Although ADD is definitely a hot health concern in today’s society, the disorder was not much heard of when the adult of today was a child decades ago. While many people are now worried about whether their child has ADD or ADHD, we are also realizing that many adults with the disorder have not been examined or diagnosed and have just tried coping with what they believed to be just undesirable personality traits.
So how are adults being diagnosed today? Anyone with children will not be surprised to learn that many are now diagnosing themselves first, after having learned the symptoms to look for in their children. Looking through the list of symptoms, the parent often sees similarities in their own present or past behavior.
The challenges of adult Attention Deficit Disorder symptoms are similar to those of a child’s, although they may be manifested a bit differently. The ADD adult might have trouble sticking to one task or activity or staying organized and probably often procrastinates, just as a child with ADD does. The ADD adult might have a hard time maintaining relationships and controlling their moods, just like an ADD or ADHD child. The main difference between the ADD adult and the ADD child is that the prior typically has more sophisticated coping mechanisms than the latter.
Below is a unique Adult Attention Deficit Disorder self-test. keep in mind that this is not diagnostic but only a source of understanding for the adult trying to determine if he/she has ADD / ADHD.
If more than 10 of the following points fits what you experience on a constant basis, then it is possible that you do have ADD:
– “Thin-skinned” or touchy – with quick or exaggerated responses to real or imagined “insults”
– Frequent mood swings
– Tendency toward exaggerated outbursts
– Tendency to worry needlessly and endlessly
– Tendency toward being argumentative
– Often overwhelmed by tasks of normal daily living
– An internal sense of anxiety
– Lack of attention to detail
– Impulsive job switches
– Many traffic violations
– Need for high stimulation activities all the time
– Spending way too much time at work to do what others do easily
– Difficulty in keeping an organized work/home environment
– Impulsive spending habits
– Frequent distractions during sex
– Frequently misplace/forget/lose the car keys, purse or wallet or other day-to-day items
– Family history of ADD, mood disorders, learning problems, or substance abuse problems
– Trouble following the proper channels or instructions
– An attitude of “read the directions when all else fails”

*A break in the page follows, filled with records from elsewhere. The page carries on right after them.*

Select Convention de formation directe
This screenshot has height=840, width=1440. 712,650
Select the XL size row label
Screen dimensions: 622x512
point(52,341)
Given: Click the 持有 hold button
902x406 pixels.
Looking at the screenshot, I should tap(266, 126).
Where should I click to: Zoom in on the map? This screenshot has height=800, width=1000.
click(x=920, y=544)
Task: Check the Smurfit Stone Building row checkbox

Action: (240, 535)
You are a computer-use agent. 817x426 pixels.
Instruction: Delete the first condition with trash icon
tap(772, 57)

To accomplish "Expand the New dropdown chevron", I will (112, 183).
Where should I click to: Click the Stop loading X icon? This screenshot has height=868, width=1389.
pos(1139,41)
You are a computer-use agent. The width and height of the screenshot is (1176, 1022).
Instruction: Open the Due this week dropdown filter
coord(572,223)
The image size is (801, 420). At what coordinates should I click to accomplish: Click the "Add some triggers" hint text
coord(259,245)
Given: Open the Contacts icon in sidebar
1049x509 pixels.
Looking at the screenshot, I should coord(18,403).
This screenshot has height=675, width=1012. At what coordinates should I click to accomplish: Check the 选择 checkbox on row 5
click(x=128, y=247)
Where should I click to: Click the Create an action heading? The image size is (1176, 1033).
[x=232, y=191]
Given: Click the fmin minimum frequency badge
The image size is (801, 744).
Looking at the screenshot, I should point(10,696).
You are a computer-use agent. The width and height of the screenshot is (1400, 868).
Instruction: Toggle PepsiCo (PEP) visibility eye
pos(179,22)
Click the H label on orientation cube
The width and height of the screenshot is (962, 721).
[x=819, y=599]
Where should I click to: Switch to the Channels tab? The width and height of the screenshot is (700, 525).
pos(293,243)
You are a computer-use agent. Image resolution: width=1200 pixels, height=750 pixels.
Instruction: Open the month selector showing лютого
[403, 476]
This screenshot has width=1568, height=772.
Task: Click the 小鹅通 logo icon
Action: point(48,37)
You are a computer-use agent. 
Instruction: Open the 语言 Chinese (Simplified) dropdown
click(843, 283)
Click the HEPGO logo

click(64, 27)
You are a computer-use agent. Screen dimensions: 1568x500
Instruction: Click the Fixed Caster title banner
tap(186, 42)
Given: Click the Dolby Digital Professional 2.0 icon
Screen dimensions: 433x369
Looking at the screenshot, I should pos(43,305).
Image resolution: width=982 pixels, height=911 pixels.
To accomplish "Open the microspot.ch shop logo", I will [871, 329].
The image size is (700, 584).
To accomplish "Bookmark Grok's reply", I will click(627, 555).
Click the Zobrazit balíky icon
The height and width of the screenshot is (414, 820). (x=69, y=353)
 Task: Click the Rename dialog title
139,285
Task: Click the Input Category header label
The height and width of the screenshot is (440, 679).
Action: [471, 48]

– Always late or in a hurry
– Bad financial management and frequent late bills
– Inconsistent work performance
– Chronic sense of underachievement
– Difficulty sustaining friendships or intimate relationships
– Transposing numbers, letters, words
– Addictive personality
Adult Attention Deficit Disorder symptoms can be treated naturally without medications and with the right diet, exercise and lifestyle modifications.